**Given text:**
Batching

Batching is one of the highest-leverage optimizations in an AI backend. It appears in every layer of this platform — embedding generation, GPU inference, database writes, notification delivery, API calls — and the version in each layer looks slightly different. The underlying principle is always the same: fixed overhead paid once across many units of work is cheaper than fixed overhead paid once per unit.

Earlier articles touched on batching in specific contexts: adaptive batching in the embedding service, dynamic batching for GPU workloads, bulk writes in the job queue. This article pulls those threads together into a complete treatment: where batching applies, how to implement it correctly, and how to tune the tradeoffs between latency and throughput that batching always introduces.

The Fundamental Economics

Every operation has two cost components: fixed overhead and variable cost per unit.

Fixed overhead is paid regardless of how many units are processed — establishing a network connection, serializing a request, scheduling a thread, loading a model for inference. Variable cost scales with work — tokens processed, bytes transferred, rows written.

Without batching, every unit pays the full fixed overhead:

10 requests × (50ms overhead + 2ms/unit) = 10 × 52ms = 520ms total

With batching, 10 units share one overhead payment:

1 batch of 10 × (50ms overhead + 2ms/unit × 10) = 50ms + 20ms = 70ms total

The same 10 units take 70ms batched versus 520ms unbatched. Throughput increases by 7×. This is not a minor optimization — it is a qualitative change in what the system can handle.

**Provided material:**
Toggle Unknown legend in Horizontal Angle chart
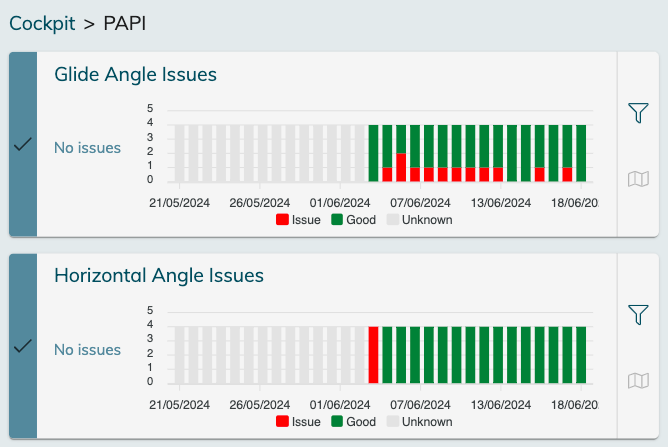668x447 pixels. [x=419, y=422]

==

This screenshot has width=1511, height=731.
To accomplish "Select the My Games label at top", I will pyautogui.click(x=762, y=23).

**Set problem:**
According to the text on batching, what two cost components does every operation have? The records come from a separate source.

**Result:**
Every operation has fixed overhead and variable cost per unit.